How to protect yourself from ATM skimming

Hampden County

CHICOPEE, Mass. (WWLP) – Three Romanian nationals are headed to prison after being sentenced for ATM skimming, ID theft, and racketeering.

According to U.S. Attorney Andrew Lelling, the three Romanian citizens were sentenced to prison in Federal Court in Boston for their part in a multi-state ATM skimming scheme.

The schemers struck in several cities and towns across Massachusetts, including in Amherst, Chicopee, Southwick, and Whately.

In just 18 months the group installed skimming devices in seven states.

Lelling said the group was getting credit card numbers and pins by placing skimming devices inside of ATMs, many of them throughout Massachusetts.

Victims who had their accounts hacked, said if you don’t catch it quickly, the charges can really rack up.

“Like upwards of $3,000. Thankfully almost immediately,” Javier Galarza of Springfield told 22News. “If I had been doing something else and busy, God knows.”

ATMs and gas stations are common spots for schemers to place these skimmers.

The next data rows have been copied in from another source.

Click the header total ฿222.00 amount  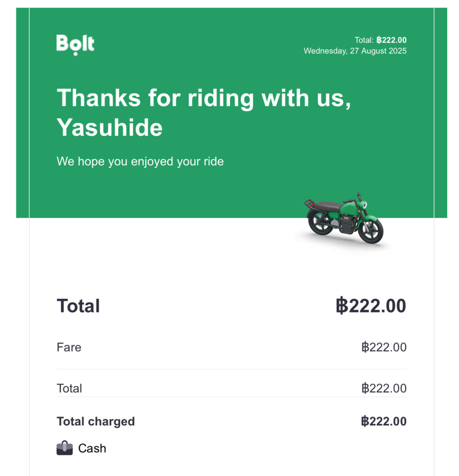pyautogui.click(x=391, y=40)
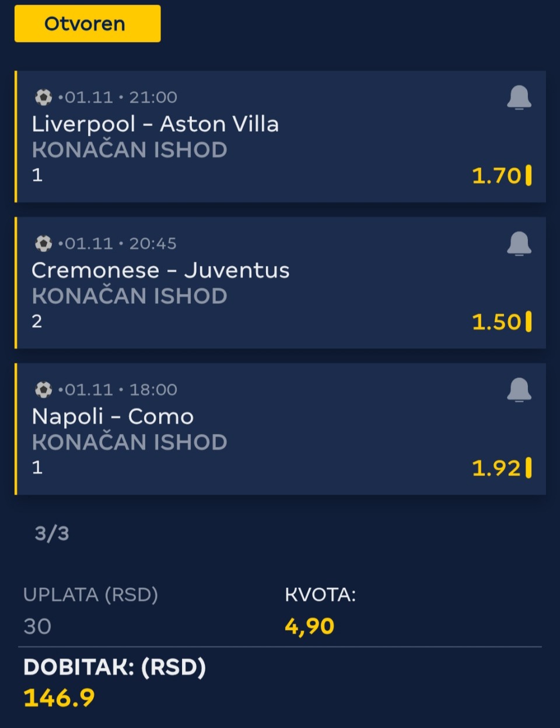Select the Otvoren yellow tab
This screenshot has width=560, height=728.
click(x=88, y=24)
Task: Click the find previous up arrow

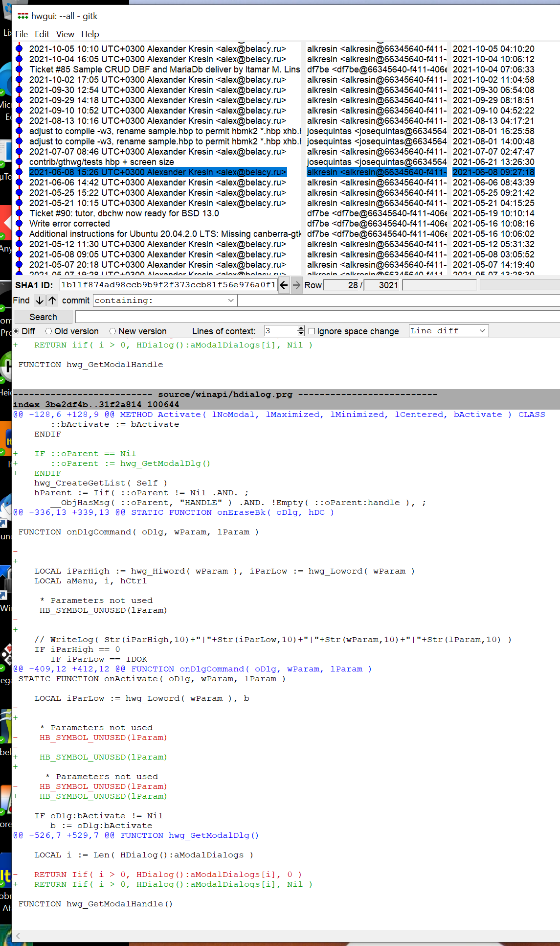Action: click(52, 300)
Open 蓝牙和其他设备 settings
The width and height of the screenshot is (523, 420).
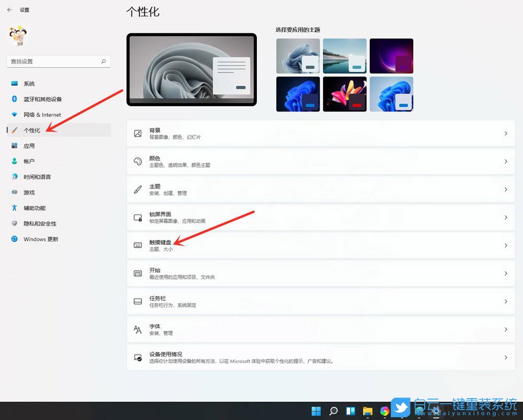click(x=42, y=99)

Card skimmers can be hard to see, because they’re made to blend with the machine they’ve been attached to.

According to The Balance, a personal finance site, one sign of a skimmer is if the card reader is sticking far out. The skimmers are designed to be placed over the real card slot.

For this reason, a loose credit card reader can also be a sign. Because skimmers can be so hard to spot, your best bet may be monitoring your accounts to make sure there are no fraudulent charges.

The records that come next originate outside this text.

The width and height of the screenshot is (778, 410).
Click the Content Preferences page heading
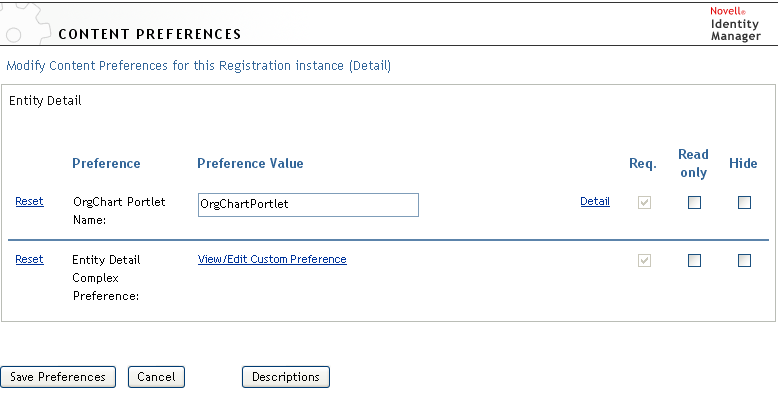[x=150, y=34]
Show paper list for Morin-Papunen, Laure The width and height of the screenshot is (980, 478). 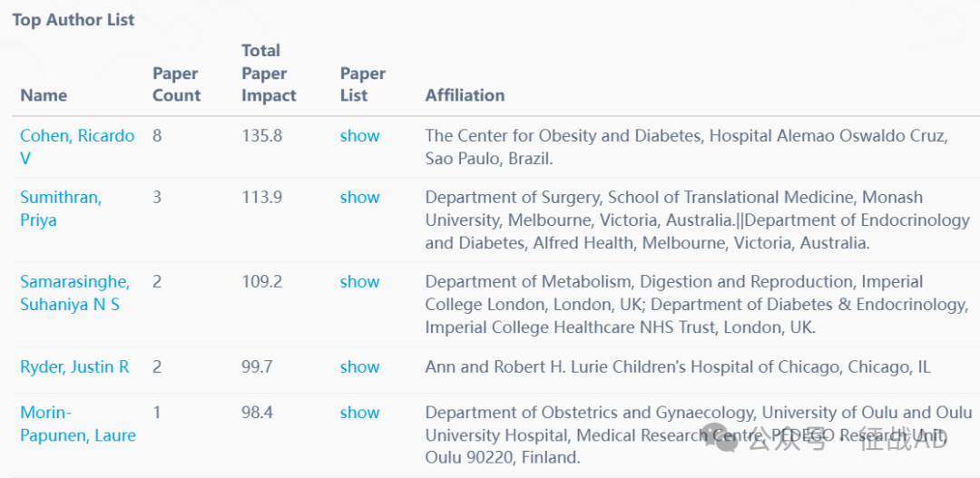359,413
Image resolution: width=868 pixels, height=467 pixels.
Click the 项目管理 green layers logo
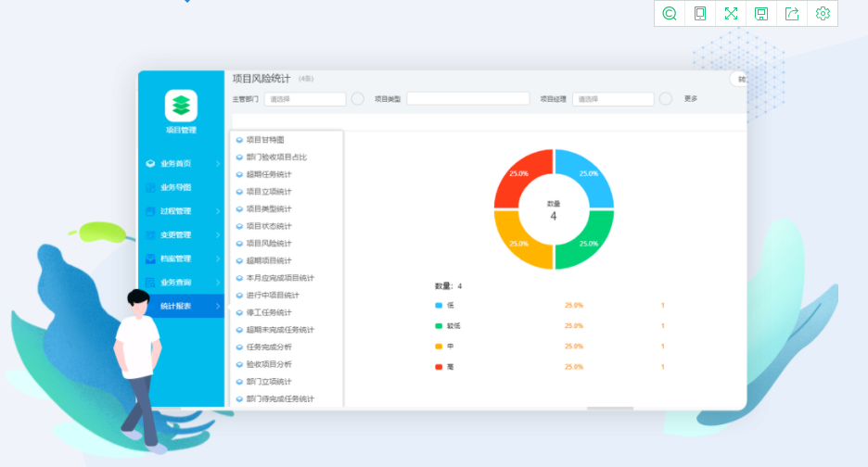pos(181,105)
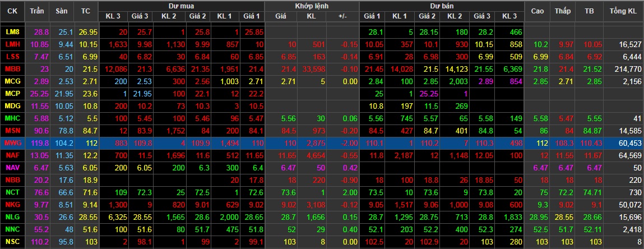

That’s why Galarza says he now gets email notifications connected to his card.

“I’ve had issues with my credit card and ID and my identity being stolen, so checking my emails constantly is a thing I do every day,” he told 22News. “Making sure no one else is getting on to my account, and it happens often.”

Using credit cards or cash is one way to protect yourself. Federal law limits your liability for fraudulent charges to $50, but wait more than two business days to report charges to a debit card, and you could be liable for as much as $500.